Last month’s Ax-3 mission included the first national spacefarer from Türkiye. Photo Credit: Jeff Seibert/AmericaSpace

Aboard tonight’s mission were 22 Starlinks weighing some 38,800 pounds (17,600 kilograms), the ninth batch of these flat-packed satellites launched so far in 2024 and bringing the total number of these satellites flown this year to date to 200. Following launch, B1082 returned to land on the deck of the West Coast-based drone ship, “Of Course I Still Love You”, while the Falcon 9’s second stage executed a standard six-minute “burn” to deliver the Starlink stack to orbit.
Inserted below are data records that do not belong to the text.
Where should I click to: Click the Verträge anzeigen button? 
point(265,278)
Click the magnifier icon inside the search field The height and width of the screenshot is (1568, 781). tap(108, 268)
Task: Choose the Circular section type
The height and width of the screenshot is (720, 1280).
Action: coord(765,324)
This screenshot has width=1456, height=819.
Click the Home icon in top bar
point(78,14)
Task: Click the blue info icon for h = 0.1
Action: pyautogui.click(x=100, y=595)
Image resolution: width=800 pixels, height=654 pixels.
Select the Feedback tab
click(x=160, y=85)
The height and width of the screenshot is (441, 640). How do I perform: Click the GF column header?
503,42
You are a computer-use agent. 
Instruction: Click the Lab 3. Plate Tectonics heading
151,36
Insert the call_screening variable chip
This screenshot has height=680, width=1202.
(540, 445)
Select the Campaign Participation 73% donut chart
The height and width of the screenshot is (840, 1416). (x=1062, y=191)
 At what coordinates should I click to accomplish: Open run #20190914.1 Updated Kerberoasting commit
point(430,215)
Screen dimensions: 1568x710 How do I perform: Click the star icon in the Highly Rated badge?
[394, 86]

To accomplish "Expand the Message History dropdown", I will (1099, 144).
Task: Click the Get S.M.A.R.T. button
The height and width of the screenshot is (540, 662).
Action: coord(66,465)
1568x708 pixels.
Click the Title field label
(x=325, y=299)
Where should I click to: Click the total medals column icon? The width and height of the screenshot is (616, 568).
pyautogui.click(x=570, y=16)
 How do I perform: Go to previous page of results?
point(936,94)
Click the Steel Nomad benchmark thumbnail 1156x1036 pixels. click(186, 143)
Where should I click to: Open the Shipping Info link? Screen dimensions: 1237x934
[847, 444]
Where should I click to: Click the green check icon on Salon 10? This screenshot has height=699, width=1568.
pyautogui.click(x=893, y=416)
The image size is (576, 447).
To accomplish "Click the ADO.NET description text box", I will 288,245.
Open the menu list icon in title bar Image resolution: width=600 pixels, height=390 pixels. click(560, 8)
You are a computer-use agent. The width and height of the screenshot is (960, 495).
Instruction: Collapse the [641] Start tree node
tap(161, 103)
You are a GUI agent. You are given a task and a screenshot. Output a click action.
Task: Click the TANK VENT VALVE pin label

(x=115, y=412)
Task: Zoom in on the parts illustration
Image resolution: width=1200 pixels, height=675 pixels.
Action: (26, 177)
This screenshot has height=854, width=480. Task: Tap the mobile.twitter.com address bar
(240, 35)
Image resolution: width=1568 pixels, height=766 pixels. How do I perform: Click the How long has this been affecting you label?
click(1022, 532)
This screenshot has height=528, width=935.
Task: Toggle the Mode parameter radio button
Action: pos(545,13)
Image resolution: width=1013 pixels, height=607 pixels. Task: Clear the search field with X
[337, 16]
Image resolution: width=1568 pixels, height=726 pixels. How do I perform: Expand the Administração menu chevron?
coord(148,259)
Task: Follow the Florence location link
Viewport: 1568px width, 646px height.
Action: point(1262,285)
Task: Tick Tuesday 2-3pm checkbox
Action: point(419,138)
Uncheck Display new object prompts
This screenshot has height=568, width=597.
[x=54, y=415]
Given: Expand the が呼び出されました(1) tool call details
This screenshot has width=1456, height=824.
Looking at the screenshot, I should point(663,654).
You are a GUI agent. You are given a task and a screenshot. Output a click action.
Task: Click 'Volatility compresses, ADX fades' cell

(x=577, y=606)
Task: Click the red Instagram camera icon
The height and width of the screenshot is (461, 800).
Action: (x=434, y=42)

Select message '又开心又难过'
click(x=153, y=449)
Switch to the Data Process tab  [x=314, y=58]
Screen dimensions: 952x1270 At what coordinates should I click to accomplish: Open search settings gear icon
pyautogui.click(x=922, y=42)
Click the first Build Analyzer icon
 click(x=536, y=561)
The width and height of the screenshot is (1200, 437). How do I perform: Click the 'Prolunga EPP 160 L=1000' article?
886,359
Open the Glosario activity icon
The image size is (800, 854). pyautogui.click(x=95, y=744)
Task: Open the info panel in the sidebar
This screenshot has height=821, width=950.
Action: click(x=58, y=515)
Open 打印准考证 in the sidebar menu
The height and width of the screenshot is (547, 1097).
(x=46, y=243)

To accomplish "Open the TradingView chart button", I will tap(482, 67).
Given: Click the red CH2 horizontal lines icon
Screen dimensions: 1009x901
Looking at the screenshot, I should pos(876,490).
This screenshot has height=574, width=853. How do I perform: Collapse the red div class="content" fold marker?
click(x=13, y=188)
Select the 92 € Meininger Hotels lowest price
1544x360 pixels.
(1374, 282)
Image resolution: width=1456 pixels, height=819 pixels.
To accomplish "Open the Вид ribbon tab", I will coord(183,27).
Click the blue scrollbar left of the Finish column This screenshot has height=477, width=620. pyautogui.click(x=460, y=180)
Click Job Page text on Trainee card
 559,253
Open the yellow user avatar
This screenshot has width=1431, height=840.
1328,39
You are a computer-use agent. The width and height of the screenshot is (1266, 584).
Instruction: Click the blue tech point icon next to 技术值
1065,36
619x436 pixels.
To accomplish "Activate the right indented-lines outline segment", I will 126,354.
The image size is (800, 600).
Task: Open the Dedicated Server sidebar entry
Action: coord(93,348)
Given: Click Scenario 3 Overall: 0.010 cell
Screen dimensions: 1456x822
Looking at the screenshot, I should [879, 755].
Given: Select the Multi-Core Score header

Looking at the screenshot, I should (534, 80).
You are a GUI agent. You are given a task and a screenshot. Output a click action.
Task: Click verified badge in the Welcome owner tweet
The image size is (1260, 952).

As a network, Starlink enables high-speed and low-latency internet provision across 70 sovereign nations and international markets in North and South America, Europe, Asia, Oceania and Africa. Landlocked Eswatini—formerly Swaziland—in southern Africa, together with Honduras and Paraguay joined Starlink in December.

USSF-124 mission booster landing at Pad LZ-2 as seen from Titusville. Photo Credit: Jeff Seibert/AmericaSpace

January ended with seven Starlink missions from the East and West Coasts, including SpaceX’s first six “Direct-to-Cell” satellites which permit mobile network providers to offer “seamless global access to texting, calling and browsing”, whether “on land, lakes or coastal waters”, without changing hardware or firmware. Last month, SpaceX sent and received their first text messages via Direct-to-Cell a mere six days after launch.

The downsized Starlink “V2 Mini” satellites, first flown in February of last year, boast three to four times greater “usable” bandwidth than earlier Starlink iterations. “V2 Minis include key technologies—such as more powerful phased-array antennas and the use of E-Band for backhaul—which will allow Starlink to provide 4x more capacity per satellite than earlier iterations,” SpaceX explained. “Among other enhancements, V2 Minis are equipped with new argon Hall thrusters for on-orbit maneuvering.”

A Starlink stack is readied for encapsulation into its Falcon 9 payload fairing. Photo Credit: SpaceX

Florida-based intercity operator Brightline adopted Starlink on its trains earlier in 2023, the first passenger rail service in the world to do so. Additionally, El Salvador’s Ministry of Education has begun integrating Starlink capability into its schools to help close the digital divide between urban and remote rural communities and 50 Rwandan schools are now connected via Starlink’s high-speed internet service.